# ACTION ITEM:
From the entries below, list each line with "screenshot".

# EXERCISE INPUT:
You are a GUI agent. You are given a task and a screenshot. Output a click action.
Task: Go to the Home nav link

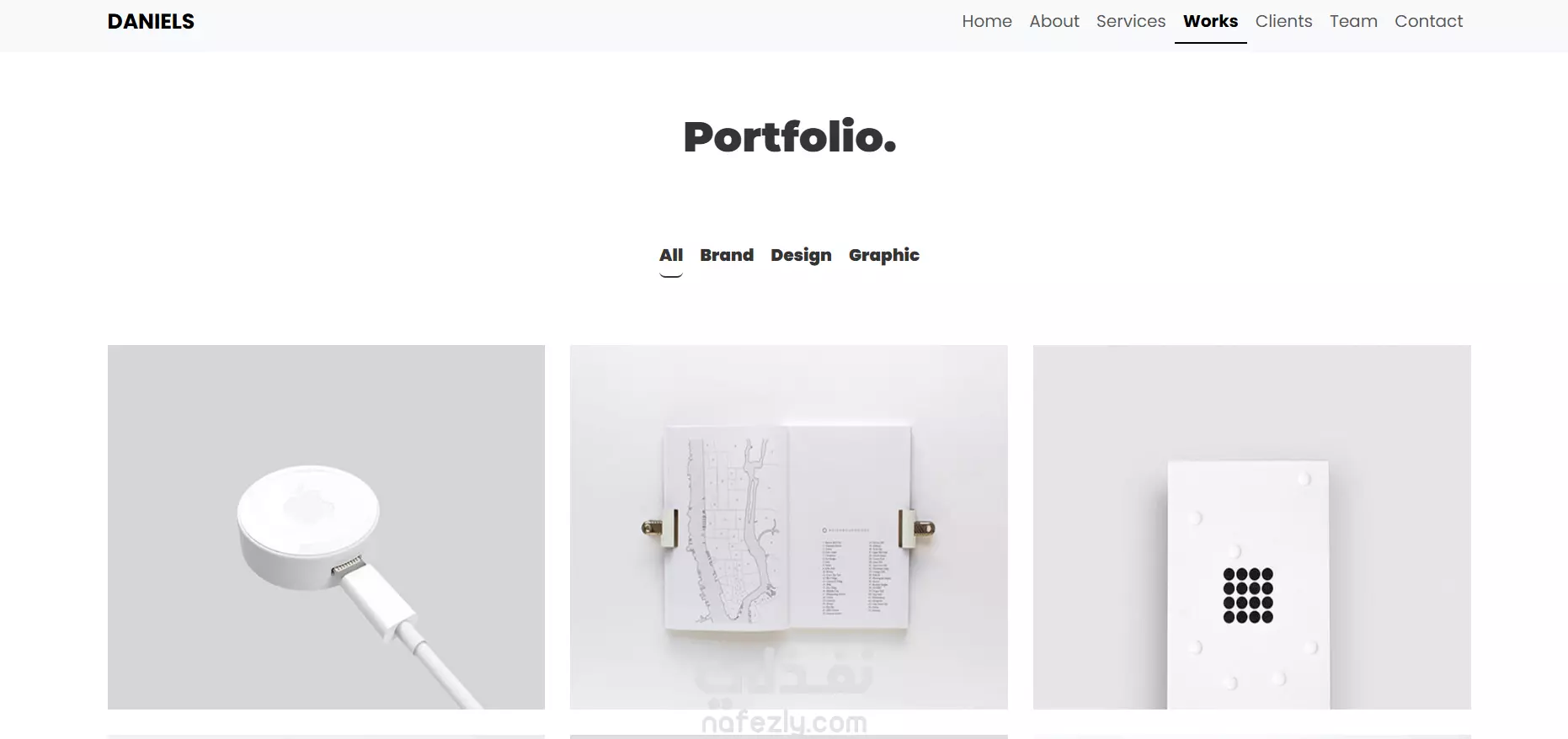click(987, 21)
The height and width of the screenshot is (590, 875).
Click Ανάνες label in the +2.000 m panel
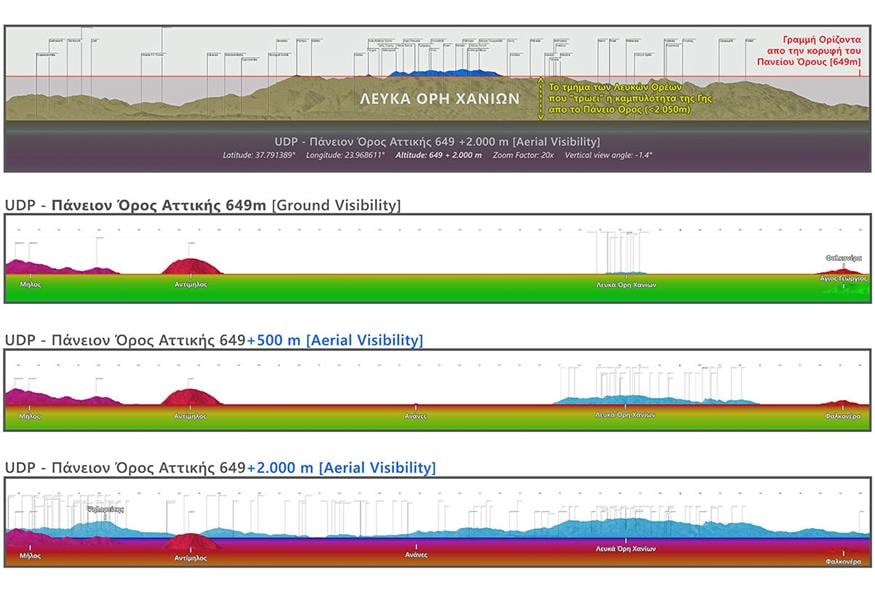[416, 554]
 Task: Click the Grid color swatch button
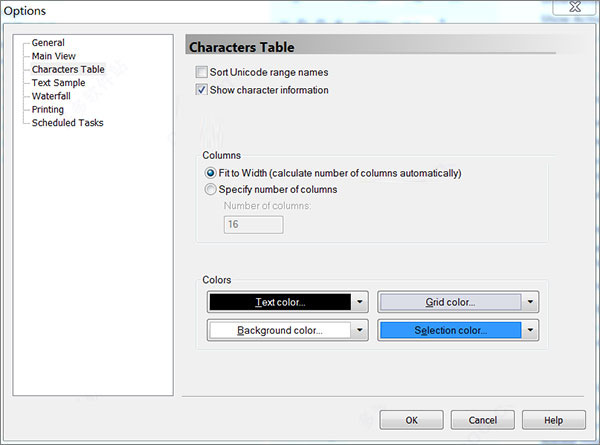click(x=450, y=302)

# EXPECTED ANSWER:
You are a GUI agent. You are given a task and a screenshot. Output a click action.
The height and width of the screenshot is (590, 875).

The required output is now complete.